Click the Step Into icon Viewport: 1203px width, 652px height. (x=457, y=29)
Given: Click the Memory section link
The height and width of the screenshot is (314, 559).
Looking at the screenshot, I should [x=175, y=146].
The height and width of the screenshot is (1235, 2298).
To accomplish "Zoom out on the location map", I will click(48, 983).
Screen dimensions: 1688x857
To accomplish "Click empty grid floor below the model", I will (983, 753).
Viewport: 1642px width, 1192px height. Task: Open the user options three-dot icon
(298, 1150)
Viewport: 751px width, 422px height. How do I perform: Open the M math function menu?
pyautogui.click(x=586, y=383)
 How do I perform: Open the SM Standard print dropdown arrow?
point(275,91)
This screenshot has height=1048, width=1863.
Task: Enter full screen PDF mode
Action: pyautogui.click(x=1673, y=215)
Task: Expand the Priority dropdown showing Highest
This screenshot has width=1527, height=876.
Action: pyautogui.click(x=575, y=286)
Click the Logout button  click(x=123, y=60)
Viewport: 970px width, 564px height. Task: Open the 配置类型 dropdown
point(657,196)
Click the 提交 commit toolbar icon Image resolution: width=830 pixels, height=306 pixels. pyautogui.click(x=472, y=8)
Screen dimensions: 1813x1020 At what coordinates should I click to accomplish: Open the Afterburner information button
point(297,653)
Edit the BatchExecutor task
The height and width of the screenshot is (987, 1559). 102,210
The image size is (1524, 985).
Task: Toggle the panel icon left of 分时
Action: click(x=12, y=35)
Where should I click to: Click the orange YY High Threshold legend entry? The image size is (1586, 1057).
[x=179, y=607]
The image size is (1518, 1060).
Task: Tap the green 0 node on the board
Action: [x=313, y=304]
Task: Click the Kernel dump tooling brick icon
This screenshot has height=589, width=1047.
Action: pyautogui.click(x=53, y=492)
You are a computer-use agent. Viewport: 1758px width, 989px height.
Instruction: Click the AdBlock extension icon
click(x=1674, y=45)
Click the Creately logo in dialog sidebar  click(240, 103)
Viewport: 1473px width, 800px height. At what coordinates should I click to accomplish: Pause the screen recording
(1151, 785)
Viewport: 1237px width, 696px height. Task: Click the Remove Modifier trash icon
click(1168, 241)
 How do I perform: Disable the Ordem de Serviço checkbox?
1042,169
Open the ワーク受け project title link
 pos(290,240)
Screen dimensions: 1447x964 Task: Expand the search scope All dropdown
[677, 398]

________________________

Each record above should be retyped in full, exactly as shown.

Click the Step Into icon Viewport: 1203px width, 652px height. (x=457, y=29)
Given: Click the Memory section link
The height and width of the screenshot is (314, 559).
Looking at the screenshot, I should [x=175, y=146].
The height and width of the screenshot is (1235, 2298).
To accomplish "Zoom out on the location map", I will click(48, 983).
Screen dimensions: 1688x857
To accomplish "Click empty grid floor below the model", I will (983, 753).
Viewport: 1642px width, 1192px height. Task: Open the user options three-dot icon
(298, 1150)
Viewport: 751px width, 422px height. How do I perform: Open the M math function menu?
pyautogui.click(x=586, y=383)
 How do I perform: Open the SM Standard print dropdown arrow?
point(275,91)
This screenshot has height=1048, width=1863.
Task: Enter full screen PDF mode
Action: pyautogui.click(x=1673, y=215)
Task: Expand the Priority dropdown showing Highest
This screenshot has width=1527, height=876.
Action: pyautogui.click(x=575, y=286)
Click the Logout button  click(x=123, y=60)
Viewport: 970px width, 564px height. Task: Open the 配置类型 dropdown
point(657,196)
Click the 提交 commit toolbar icon Image resolution: width=830 pixels, height=306 pixels. pyautogui.click(x=472, y=8)
Screen dimensions: 1813x1020 At what coordinates should I click to accomplish: Open the Afterburner information button
point(297,653)
Edit the BatchExecutor task
The height and width of the screenshot is (987, 1559). 102,210
The image size is (1524, 985).
Task: Toggle the panel icon left of 分时
Action: click(x=12, y=35)
Where should I click to: Click the orange YY High Threshold legend entry? The image size is (1586, 1057).
[x=179, y=607]
The image size is (1518, 1060).
Task: Tap the green 0 node on the board
Action: [x=313, y=304]
Task: Click the Kernel dump tooling brick icon
This screenshot has height=589, width=1047.
Action: pyautogui.click(x=53, y=492)
You are a computer-use agent. Viewport: 1758px width, 989px height.
Instruction: Click the AdBlock extension icon
click(x=1674, y=45)
Click the Creately logo in dialog sidebar  click(240, 103)
Viewport: 1473px width, 800px height. At what coordinates should I click to accomplish: Pause the screen recording
(1151, 785)
Viewport: 1237px width, 696px height. Task: Click the Remove Modifier trash icon
click(1168, 241)
 How do I perform: Disable the Ordem de Serviço checkbox?
1042,169
Open the ワーク受け project title link
 pos(290,240)
Screen dimensions: 1447x964 Task: Expand the search scope All dropdown
[677, 398]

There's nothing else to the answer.